_YOUR OBJECTIVE_. Rewrite the listing below, swapping every "Image resolution" for "Screenshot resolution" and changing nothing else.

_DATA EXTRACT_.

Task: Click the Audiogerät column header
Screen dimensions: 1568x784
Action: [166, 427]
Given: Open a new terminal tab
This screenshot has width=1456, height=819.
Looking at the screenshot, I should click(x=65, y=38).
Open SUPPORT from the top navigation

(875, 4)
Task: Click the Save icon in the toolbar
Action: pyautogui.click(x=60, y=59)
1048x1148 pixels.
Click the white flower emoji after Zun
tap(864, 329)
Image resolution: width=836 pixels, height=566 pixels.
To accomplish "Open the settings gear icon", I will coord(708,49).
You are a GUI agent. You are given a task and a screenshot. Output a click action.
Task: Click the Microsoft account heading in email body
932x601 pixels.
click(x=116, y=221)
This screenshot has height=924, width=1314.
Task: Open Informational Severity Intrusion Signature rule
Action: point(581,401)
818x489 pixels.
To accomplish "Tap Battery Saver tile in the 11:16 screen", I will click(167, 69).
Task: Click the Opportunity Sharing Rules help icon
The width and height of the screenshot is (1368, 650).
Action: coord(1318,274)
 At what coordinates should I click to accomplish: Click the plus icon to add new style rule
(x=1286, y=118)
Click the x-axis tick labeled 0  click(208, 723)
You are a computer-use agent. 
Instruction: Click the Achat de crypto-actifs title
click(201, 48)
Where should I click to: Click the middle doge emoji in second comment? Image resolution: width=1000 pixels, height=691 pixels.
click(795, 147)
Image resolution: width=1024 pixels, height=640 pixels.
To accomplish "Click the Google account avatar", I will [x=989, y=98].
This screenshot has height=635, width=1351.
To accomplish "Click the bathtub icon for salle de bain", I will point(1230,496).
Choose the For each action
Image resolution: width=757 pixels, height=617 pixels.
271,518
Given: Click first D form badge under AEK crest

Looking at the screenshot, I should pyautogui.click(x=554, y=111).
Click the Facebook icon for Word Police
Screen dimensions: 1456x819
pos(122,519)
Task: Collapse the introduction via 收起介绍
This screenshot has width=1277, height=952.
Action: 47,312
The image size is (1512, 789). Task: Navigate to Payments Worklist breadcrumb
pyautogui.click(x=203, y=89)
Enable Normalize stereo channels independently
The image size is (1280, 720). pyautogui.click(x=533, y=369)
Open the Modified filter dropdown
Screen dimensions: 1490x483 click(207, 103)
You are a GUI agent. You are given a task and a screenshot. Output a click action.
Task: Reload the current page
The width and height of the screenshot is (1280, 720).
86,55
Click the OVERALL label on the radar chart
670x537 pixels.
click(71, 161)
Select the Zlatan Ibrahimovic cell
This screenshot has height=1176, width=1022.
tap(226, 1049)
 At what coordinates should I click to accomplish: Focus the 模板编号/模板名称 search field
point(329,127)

_RESULT BELOW_.
Task: Click the Audiogerät column header
Screen dimensions: 1568x784
Action: [166, 427]
Given: Open a new terminal tab
This screenshot has width=1456, height=819.
Looking at the screenshot, I should click(x=65, y=38).
Open SUPPORT from the top navigation

(875, 4)
Task: Click the Save icon in the toolbar
Action: pyautogui.click(x=60, y=59)
1048x1148 pixels.
Click the white flower emoji after Zun
tap(864, 329)
Screenshot resolution: width=836 pixels, height=566 pixels.
To accomplish "Open the settings gear icon", I will coord(708,49).
You are a GUI agent. You are given a task and a screenshot. Output a click action.
Task: Click the Microsoft account heading in email body
932x601 pixels.
click(x=116, y=221)
This screenshot has height=924, width=1314.
Task: Open Informational Severity Intrusion Signature rule
Action: point(581,401)
818x489 pixels.
To accomplish "Tap Battery Saver tile in the 11:16 screen", I will click(167, 69).
Task: Click the Opportunity Sharing Rules help icon
The width and height of the screenshot is (1368, 650).
Action: coord(1318,274)
 At what coordinates should I click to accomplish: Click the plus icon to add new style rule
(x=1286, y=118)
Click the x-axis tick labeled 0  click(208, 723)
You are a computer-use agent. 
Instruction: Click the Achat de crypto-actifs title
click(201, 48)
Where should I click to: Click the middle doge emoji in second comment? Screenshot resolution: width=1000 pixels, height=691 pixels.
click(795, 147)
Screenshot resolution: width=1024 pixels, height=640 pixels.
To accomplish "Click the Google account avatar", I will [x=989, y=98].
This screenshot has height=635, width=1351.
To accomplish "Click the bathtub icon for salle de bain", I will point(1230,496).
Choose the For each action
Screenshot resolution: width=757 pixels, height=617 pixels.
271,518
Given: Click first D form badge under AEK crest

Looking at the screenshot, I should pyautogui.click(x=554, y=111).
Click the Facebook icon for Word Police
Screen dimensions: 1456x819
pos(122,519)
Task: Collapse the introduction via 收起介绍
This screenshot has width=1277, height=952.
Action: 47,312
The image size is (1512, 789). Task: Navigate to Payments Worklist breadcrumb
pyautogui.click(x=203, y=89)
Enable Normalize stereo channels independently
The image size is (1280, 720). pyautogui.click(x=533, y=369)
Open the Modified filter dropdown
Screen dimensions: 1490x483 click(207, 103)
You are a GUI agent. You are given a task and a screenshot. Output a click action.
Task: Reload the current page
The width and height of the screenshot is (1280, 720).
86,55
Click the OVERALL label on the radar chart
670x537 pixels.
click(71, 161)
Select the Zlatan Ibrahimovic cell
This screenshot has height=1176, width=1022.
tap(226, 1049)
 At what coordinates should I click to accomplish: Focus the 模板编号/模板名称 search field
point(329,127)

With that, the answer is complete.